Segment Start: DATA FOR THIS EXERCISE

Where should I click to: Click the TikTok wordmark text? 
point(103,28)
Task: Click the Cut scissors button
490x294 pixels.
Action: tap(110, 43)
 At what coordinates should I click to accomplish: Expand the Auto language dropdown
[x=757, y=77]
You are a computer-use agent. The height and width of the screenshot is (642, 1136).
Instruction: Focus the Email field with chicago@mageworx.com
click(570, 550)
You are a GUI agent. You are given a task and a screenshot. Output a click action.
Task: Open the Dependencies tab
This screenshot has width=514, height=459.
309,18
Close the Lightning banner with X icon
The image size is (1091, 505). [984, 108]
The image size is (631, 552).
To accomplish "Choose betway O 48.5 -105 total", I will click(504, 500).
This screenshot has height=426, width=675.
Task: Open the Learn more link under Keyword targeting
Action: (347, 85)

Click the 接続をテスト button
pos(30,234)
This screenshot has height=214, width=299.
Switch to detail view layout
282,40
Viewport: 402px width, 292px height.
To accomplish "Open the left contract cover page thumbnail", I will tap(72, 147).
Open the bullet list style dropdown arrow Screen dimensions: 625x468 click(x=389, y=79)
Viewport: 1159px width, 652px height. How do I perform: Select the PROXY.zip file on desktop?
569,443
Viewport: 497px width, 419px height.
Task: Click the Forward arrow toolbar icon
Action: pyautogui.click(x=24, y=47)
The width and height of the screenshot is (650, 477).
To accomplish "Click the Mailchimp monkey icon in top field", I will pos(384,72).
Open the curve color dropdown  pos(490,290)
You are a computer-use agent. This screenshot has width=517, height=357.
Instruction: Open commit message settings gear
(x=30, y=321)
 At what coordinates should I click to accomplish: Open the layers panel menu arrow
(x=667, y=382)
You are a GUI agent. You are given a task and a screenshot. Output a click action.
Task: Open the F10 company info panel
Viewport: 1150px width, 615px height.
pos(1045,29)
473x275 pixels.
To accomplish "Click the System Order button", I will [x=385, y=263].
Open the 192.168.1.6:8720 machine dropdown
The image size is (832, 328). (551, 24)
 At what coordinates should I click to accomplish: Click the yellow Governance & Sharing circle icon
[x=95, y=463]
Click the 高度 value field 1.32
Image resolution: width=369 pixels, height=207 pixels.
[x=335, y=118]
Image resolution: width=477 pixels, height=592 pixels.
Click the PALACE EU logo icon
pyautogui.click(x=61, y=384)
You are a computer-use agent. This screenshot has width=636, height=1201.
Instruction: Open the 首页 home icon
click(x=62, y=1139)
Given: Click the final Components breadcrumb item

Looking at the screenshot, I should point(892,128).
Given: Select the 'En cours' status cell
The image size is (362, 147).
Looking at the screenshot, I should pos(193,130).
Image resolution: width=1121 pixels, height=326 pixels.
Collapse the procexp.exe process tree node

Segment End: DATA FOR THIS EXERCISE

■ **WORK INSTRUCTION**
Make an exact copy of all the entries above.

■ **RESPONSE AREA**
Where should I click to: Click the TikTok wordmark text? 
point(103,28)
Task: Click the Cut scissors button
490x294 pixels.
Action: tap(110, 43)
 At what coordinates should I click to accomplish: Expand the Auto language dropdown
[x=757, y=77]
You are a computer-use agent. The height and width of the screenshot is (642, 1136).
Instruction: Focus the Email field with chicago@mageworx.com
click(570, 550)
You are a GUI agent. You are given a task and a screenshot. Output a click action.
Task: Open the Dependencies tab
This screenshot has width=514, height=459.
309,18
Close the Lightning banner with X icon
The image size is (1091, 505). [984, 108]
The image size is (631, 552).
To accomplish "Choose betway O 48.5 -105 total", I will click(504, 500).
This screenshot has height=426, width=675.
Task: Open the Learn more link under Keyword targeting
Action: (347, 85)

Click the 接続をテスト button
pos(30,234)
This screenshot has height=214, width=299.
Switch to detail view layout
282,40
Viewport: 402px width, 292px height.
To accomplish "Open the left contract cover page thumbnail", I will tap(72, 147).
Open the bullet list style dropdown arrow Screen dimensions: 625x468 click(x=389, y=79)
Viewport: 1159px width, 652px height. How do I perform: Select the PROXY.zip file on desktop?
569,443
Viewport: 497px width, 419px height.
Task: Click the Forward arrow toolbar icon
Action: pyautogui.click(x=24, y=47)
The width and height of the screenshot is (650, 477).
To accomplish "Click the Mailchimp monkey icon in top field", I will pos(384,72).
Open the curve color dropdown  pos(490,290)
You are a computer-use agent. This screenshot has width=517, height=357.
Instruction: Open commit message settings gear
(x=30, y=321)
 At what coordinates should I click to accomplish: Open the layers panel menu arrow
(x=667, y=382)
You are a GUI agent. You are given a task and a screenshot. Output a click action.
Task: Open the F10 company info panel
Viewport: 1150px width, 615px height.
pos(1045,29)
473x275 pixels.
To accomplish "Click the System Order button", I will [x=385, y=263].
Open the 192.168.1.6:8720 machine dropdown
The image size is (832, 328). (551, 24)
 At what coordinates should I click to accomplish: Click the yellow Governance & Sharing circle icon
[x=95, y=463]
Click the 高度 value field 1.32
Image resolution: width=369 pixels, height=207 pixels.
[x=335, y=118]
Image resolution: width=477 pixels, height=592 pixels.
Click the PALACE EU logo icon
pyautogui.click(x=61, y=384)
You are a computer-use agent. This screenshot has width=636, height=1201.
Instruction: Open the 首页 home icon
click(x=62, y=1139)
Given: Click the final Components breadcrumb item

Looking at the screenshot, I should point(892,128).
Given: Select the 'En cours' status cell
The image size is (362, 147).
Looking at the screenshot, I should pos(193,130).
Image resolution: width=1121 pixels, height=326 pixels.
Collapse the procexp.exe process tree node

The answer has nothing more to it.